Dashur, la Piramide Nera
22 settembre
Dal Cairo è necessario uscire almeno nel week end. Il sito di Dashur è come villa Pamphili a Roma, dove ci si purifica i polmoni. Qui in verità l'immensità e la solitudine sono totali e l'unico rumore è quello del vento. Penso che non è il vento che fa rumore ma sono io, le mie orecchie a produrlo. Per cui se mi smaterializzassi non ci sarebbe nessun rumore, nessun suono.
Con me c'è Hany. Mentre disegno, lui forma una piramide di sassi. Al culmine mette un sasso graffito con scritto "Hany". E' la Hany Pyramid.
Vorrei che questi momenti rimanessero vivi nella memoria, e queste immagini negli occhi più a lungo, per consolare lo "squallore" e la "fatica" del quotidiano. Ma non è così e allora l'acquerello è tutto quello che resta.
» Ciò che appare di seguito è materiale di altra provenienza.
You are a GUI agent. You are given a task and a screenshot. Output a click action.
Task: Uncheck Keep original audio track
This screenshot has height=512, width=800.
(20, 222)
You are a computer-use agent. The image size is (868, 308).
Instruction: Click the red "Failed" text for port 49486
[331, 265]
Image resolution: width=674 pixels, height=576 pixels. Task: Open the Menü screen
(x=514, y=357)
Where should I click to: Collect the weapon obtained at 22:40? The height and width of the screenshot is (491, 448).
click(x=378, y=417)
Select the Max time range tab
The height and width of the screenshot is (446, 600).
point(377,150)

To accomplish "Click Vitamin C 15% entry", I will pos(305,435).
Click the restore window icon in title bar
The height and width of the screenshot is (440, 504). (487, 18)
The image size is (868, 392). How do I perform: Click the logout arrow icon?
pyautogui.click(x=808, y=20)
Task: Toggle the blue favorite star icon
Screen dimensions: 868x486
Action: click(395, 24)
Per questo è importante che venga bene.
Vale la pena tornare nei luoghi e riprovare, finchè il prodotto sia degno dell'idea e possa sostituire il ricordo dell'originale.
Sulla sabbia il vento trasporta sacchetti di plastica come branchi di cani randagi.
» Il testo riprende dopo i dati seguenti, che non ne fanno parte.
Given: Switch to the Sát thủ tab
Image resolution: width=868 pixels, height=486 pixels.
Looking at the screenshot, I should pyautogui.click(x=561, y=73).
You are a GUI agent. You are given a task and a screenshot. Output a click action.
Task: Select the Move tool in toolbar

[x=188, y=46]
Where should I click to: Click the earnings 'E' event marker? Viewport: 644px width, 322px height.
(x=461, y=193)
Lungo la strada, all'andata e al ritorno, torreggiano le palme cariche di datteri, rossi, gialli o bruni. E' il segno della nuova stagione agricola, che segue a quella del mango.
I rami delle palme che portavano i datteri, tagliati, vengono disposti per traverso sulla strada e servono come bande rumorose per rallentare le automobili.
Sui bordi dei canali l'immondizia, giusto per ricordarmi dove sono.